I am isolated and stuck at home and in the home the only way to have a private conversation is to wait until the early hours when he is asleep, go to the other end of the house, whisper and hope he doesn’t wake up.
My belongings, jewellery, photos etc are safe.
As I have not been disabled long I know it is possible to leave, I still have the grit I always had.
I’ve spoken to the Refuge helpline @Boobettes that was one of my middle of the night whisper calls.
Tbh they are at a loss too, given the nature of my disability, although they have not entirely written me off. They are currently passing my case up the chain for more advice.
No we don’t have children.
My Uni friends live a long way away, they have school age children, relationships and careers. They are great. Unfortunately my contact with them post disability has been by email/whatsapp and I don’t feel I can just chuck them a message saying “How are you all? Harriet’s exams went well? How is the new dog? And by the way, Dave is abusing me and I have to leave.” [all names and situations were made up in that scenario]

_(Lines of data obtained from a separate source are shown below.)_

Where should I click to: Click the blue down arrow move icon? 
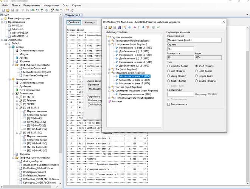[143, 28]
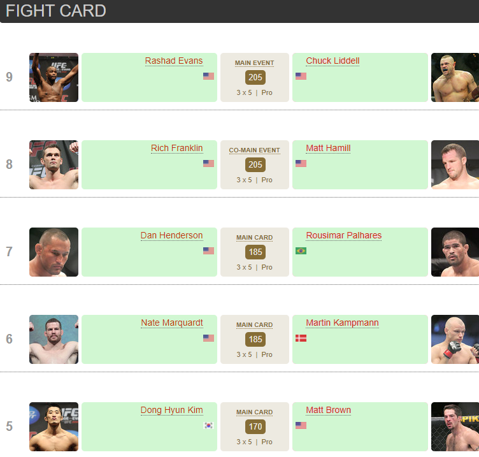Open Chuck Liddell's profile link

point(332,61)

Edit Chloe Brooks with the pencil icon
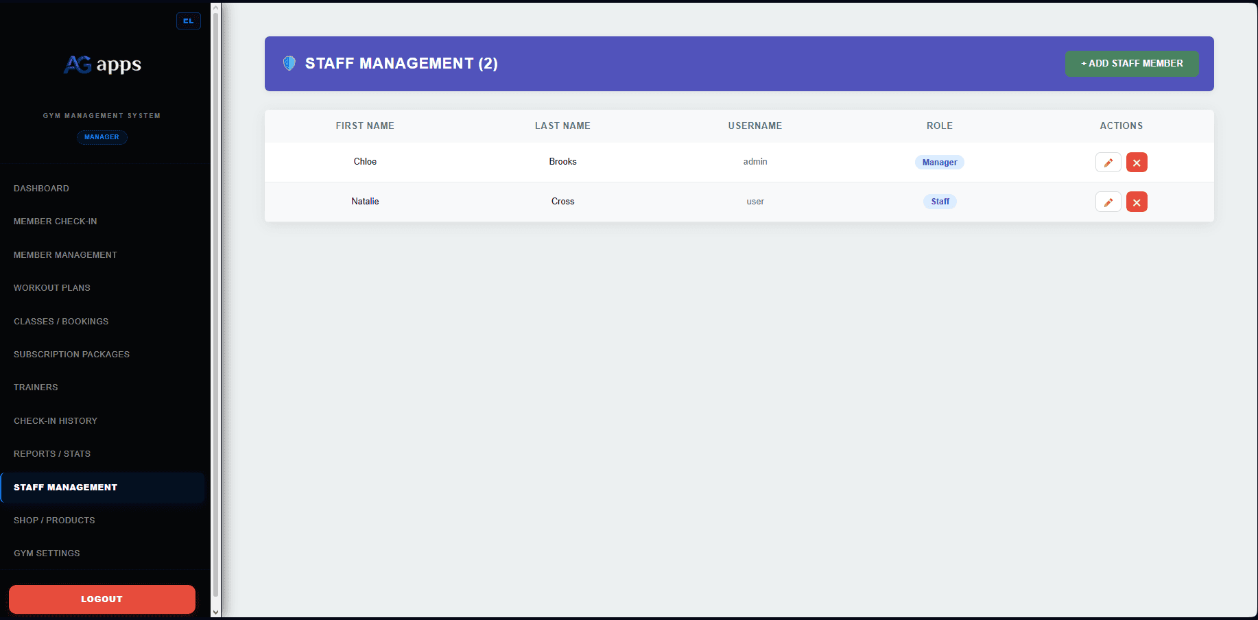1108,163
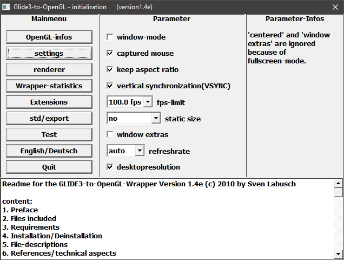Select the std/export button
Screen dimensions: 344x260
[x=49, y=119]
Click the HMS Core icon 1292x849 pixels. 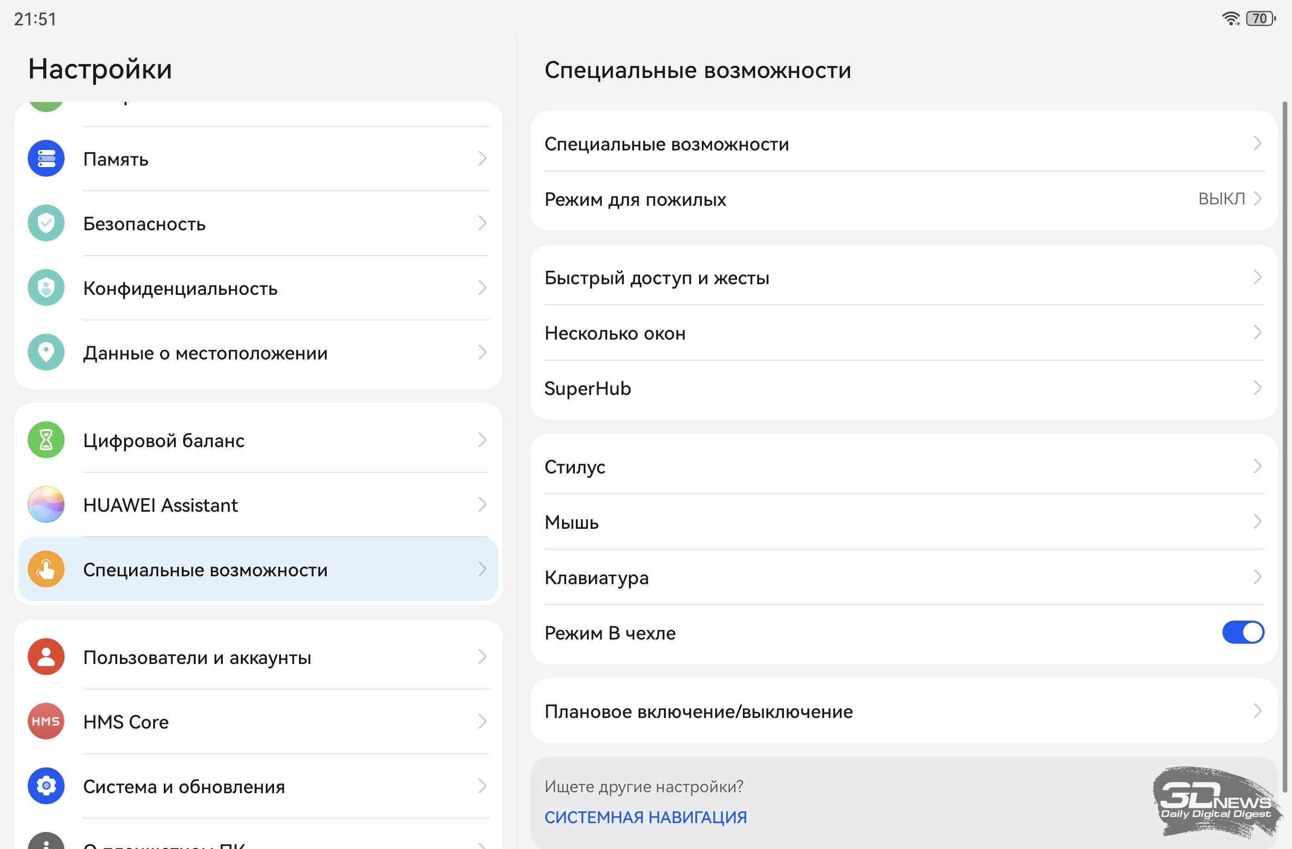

My work friends are still working. They too have families, partners and lives, my former career was the all-encompassing kind.
We stay in touch, though they are also busy.
I don’t have any family.
I really am that isolated.
Ideally I need an advocate - and that’s what I am looking for in a charity.
Given that Refuge cannot house me and I have nowhere else to go so I will be here for a while, I was looking for a good disabled charity.
Sometimes he says things which make me think am I going mad, or was that a wild thing he just said? I need a charity who can say no, it is not normal for a husband to follow you to the loo (he has just done this, I shut myself in here to type this message) as well as all the other things that make me wonder am I going mad?